Era stato un sogno sciocco anche solo a nutrire un tale sogno.
E anche qualora avesse potuto realizzarlo, aveva distrutto del tutto qualsiasi possibilità di farlo, quando aveva scelto di diventare uno dei servi dell’Oscuro Signore.
Invece di seguire le orme di un esploratore del passato, avrebbe percorso un cammino colmo del peso del rimorso. Avrebbe rivisto i luoghi dei ricordi di una felicità che avrebbe potuto essere possibile se non l’avesse distrutta con le sue stesse mani. Poi sarebbe andato sulla tomba di Lily, in una notte d’estate, e vi avrebbe deposto un fiore di amaranto, in segno della sua disperazione, un giacinto blu, in segno della sua perseveranza e della ruta, in segno del suo rimpianto [1].
E dopo avrebbe continuato il suo lento peregrinare, visitando i luoghi in cui riposavano altre sue vittime e vi avrebbe deposto un cardo, in segno della colpa e della pena che gli rodevano l’animo.
Non che servisse a molto compiere quel doloro pellegrinaggio.
Lo sapeva perfettamente da solo.
Non sarebbe mai riuscito a ripagare per il male che aveva fatto, per le sue scelte orrende, per il Marchio Nero che, in un futuro che sperava lontano, sarebbe tornato a bruciare.

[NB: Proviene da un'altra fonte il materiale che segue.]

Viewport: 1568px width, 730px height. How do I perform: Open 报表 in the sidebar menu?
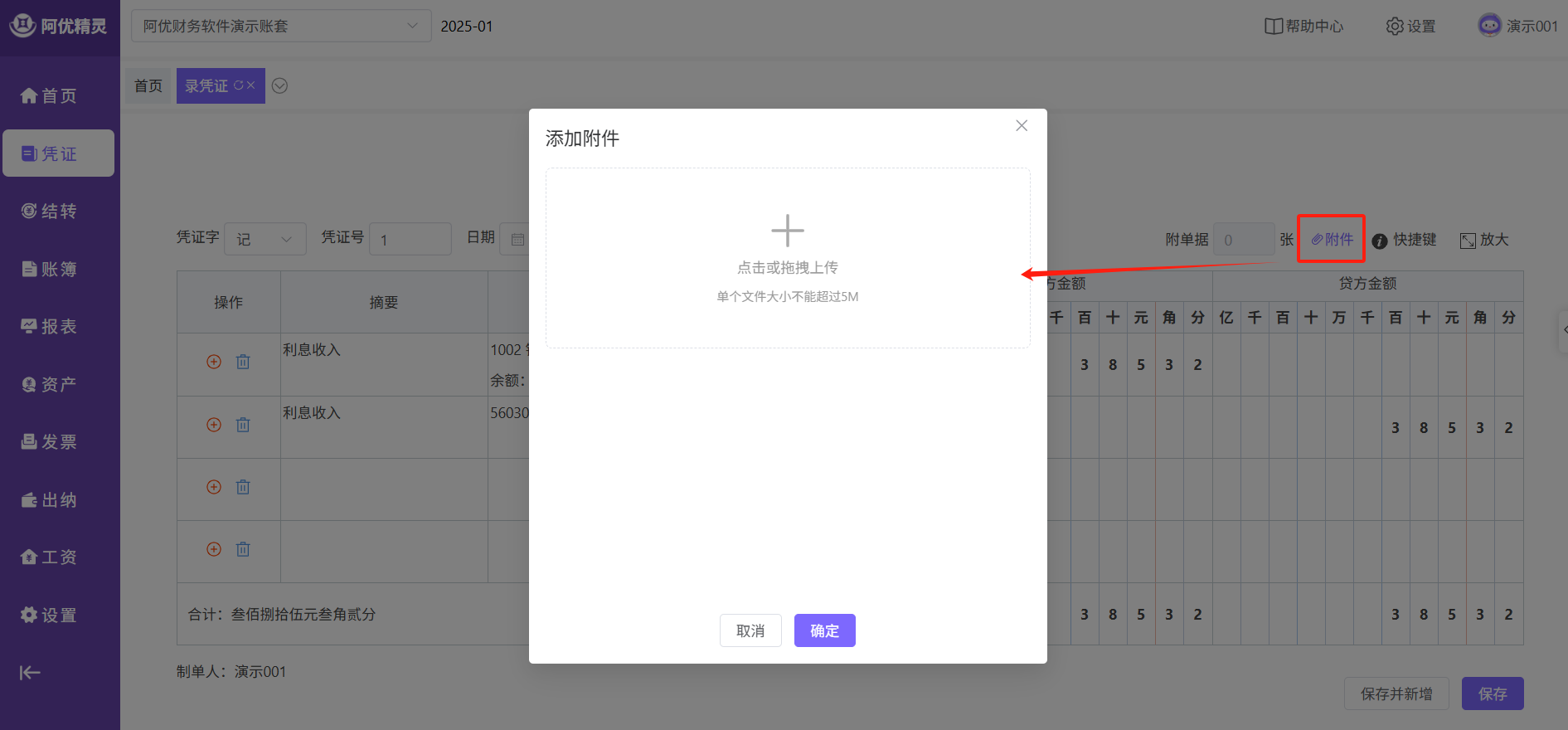tap(50, 327)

In quel momento provò una rabbia profonda nei confronti del ragazzo che era stato. Alcuni avrebbero anche potuto dire che anche in quel momento era poco più di un ragazzo, ma gli pareva di aver vissuto molti più anni dei suoi ventiquattro. Aveva abbruttito la sua anima, macchiandola di colpe che gli impedivano di dormire per buona parte delle sue notti solitarie, una punizione ben misera per il male che aveva procurato a fin troppi suoi simili.
Si era sempre creduto intelligente e capace, ma quale capacità di riflessione aveva dimostrato nel farsi incidere sul braccio il Marchio Nero?
Nessuna.
Era stato unicamente uno sciocco, che si era lasciato sopraffare a tal punto dalla rabbia e dal senso di rivalsa da credere che unirsi ad un branco di estremisti assassini fosse una buona idea.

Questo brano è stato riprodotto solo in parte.